(Stored data)
___

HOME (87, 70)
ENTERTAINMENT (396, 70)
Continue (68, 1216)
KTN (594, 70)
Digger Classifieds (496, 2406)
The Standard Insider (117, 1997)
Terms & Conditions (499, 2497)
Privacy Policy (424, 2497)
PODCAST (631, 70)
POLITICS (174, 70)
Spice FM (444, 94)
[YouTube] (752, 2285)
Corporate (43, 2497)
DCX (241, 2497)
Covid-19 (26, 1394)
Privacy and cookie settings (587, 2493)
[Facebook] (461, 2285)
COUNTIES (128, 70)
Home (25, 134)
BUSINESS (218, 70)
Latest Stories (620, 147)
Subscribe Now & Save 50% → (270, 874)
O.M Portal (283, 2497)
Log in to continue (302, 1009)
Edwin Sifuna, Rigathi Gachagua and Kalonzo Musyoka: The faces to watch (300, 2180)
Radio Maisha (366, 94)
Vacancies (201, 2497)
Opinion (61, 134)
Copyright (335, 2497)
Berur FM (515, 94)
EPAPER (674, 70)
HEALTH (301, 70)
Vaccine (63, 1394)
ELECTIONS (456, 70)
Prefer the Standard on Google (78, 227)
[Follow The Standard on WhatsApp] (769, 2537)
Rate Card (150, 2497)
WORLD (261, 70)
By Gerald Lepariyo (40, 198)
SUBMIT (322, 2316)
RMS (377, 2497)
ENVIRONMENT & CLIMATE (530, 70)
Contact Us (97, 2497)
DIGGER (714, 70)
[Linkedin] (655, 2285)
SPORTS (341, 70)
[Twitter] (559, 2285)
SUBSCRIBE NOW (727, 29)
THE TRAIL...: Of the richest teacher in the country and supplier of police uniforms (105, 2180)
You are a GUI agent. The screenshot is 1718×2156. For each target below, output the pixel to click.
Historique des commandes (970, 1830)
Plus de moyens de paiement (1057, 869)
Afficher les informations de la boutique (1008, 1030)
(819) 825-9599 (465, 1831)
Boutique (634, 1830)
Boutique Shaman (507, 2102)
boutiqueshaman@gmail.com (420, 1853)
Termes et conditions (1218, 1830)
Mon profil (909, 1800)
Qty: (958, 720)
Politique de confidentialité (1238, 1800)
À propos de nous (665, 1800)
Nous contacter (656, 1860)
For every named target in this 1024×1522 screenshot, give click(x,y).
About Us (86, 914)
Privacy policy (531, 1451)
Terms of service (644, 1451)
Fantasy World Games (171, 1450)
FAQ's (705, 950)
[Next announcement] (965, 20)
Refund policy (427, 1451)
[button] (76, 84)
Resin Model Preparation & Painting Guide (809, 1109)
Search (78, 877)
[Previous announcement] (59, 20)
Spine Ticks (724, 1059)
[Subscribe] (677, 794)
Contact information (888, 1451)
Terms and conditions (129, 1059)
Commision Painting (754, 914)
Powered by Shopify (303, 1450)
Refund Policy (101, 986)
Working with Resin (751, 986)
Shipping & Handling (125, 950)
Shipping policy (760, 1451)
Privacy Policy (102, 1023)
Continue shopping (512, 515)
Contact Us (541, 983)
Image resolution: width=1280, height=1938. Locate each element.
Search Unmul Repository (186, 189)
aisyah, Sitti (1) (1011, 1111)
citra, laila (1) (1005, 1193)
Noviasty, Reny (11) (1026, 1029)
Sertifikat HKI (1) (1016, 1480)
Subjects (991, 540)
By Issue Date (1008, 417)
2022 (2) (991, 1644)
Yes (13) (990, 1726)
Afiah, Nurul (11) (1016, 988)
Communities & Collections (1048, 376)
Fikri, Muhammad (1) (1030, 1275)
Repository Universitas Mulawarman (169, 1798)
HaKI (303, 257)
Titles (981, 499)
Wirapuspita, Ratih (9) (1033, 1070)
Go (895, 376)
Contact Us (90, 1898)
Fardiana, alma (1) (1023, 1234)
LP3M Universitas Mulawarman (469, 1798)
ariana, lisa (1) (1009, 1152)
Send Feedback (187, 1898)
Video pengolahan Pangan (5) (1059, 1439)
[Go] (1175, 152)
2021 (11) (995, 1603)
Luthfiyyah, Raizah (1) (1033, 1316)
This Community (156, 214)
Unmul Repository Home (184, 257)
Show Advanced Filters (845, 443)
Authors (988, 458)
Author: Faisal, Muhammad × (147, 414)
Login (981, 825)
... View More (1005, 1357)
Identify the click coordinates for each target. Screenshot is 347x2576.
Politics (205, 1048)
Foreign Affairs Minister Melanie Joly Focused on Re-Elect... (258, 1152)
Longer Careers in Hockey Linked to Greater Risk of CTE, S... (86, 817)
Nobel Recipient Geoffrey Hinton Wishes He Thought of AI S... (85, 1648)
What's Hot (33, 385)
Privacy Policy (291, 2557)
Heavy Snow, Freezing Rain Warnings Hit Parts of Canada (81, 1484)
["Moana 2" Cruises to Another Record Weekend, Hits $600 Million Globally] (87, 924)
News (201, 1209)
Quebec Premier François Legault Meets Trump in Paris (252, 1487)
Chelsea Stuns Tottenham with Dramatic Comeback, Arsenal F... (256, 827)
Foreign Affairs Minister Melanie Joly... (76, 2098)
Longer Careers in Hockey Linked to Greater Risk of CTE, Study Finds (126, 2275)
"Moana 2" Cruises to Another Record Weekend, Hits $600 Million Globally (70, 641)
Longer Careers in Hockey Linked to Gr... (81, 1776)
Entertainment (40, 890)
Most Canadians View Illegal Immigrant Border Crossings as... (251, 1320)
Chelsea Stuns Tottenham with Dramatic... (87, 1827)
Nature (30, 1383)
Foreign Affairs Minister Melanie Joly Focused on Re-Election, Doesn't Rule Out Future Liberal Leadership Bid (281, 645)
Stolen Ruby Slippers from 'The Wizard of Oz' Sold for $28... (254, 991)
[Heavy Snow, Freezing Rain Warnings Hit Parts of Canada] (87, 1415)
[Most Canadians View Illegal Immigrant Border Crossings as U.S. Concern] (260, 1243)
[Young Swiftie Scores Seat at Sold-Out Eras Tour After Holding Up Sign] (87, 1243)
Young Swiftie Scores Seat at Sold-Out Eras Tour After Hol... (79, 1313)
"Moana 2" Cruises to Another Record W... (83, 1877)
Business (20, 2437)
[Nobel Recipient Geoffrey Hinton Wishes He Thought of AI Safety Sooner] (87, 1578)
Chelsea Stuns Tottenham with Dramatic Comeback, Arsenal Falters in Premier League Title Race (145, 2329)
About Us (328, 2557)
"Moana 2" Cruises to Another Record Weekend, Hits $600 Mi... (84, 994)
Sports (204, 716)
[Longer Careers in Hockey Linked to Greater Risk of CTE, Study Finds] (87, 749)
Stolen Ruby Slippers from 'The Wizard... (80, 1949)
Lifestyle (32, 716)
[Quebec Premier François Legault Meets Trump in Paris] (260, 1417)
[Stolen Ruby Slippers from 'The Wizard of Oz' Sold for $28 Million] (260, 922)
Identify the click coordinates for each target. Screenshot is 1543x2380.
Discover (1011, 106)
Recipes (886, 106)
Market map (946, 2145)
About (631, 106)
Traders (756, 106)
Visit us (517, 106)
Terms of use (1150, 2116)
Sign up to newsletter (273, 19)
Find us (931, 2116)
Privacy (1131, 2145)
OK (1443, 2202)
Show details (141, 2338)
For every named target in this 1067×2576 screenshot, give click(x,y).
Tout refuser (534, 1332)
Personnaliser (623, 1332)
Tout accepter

___

**WHAT IS REQUIRED:**
From the records above, transcribe exactly the run of lines that opens with the line holding "[Go] (1175, 152)" and closes with the line holding "Canada (81, 1484)", both included.

**RESPONSE:**
[Go] (1175, 152)
2021 (11) (995, 1603)
Luthfiyyah, Raizah (1) (1033, 1316)
This Community (156, 214)
Unmul Repository Home (184, 257)
Show Advanced Filters (845, 443)
Authors (988, 458)
Author: Faisal, Muhammad × (147, 414)
Login (981, 825)
... View More (1005, 1357)
Identify the click coordinates for each target. Screenshot is 347x2576.
Politics (205, 1048)
Foreign Affairs Minister Melanie Joly Focused on Re-Elect... (258, 1152)
Longer Careers in Hockey Linked to Greater Risk of CTE, S... (86, 817)
Nobel Recipient Geoffrey Hinton Wishes He Thought of AI S... (85, 1648)
What's Hot (33, 385)
Privacy Policy (291, 2557)
Heavy Snow, Freezing Rain Warnings Hit Parts of Canada (81, 1484)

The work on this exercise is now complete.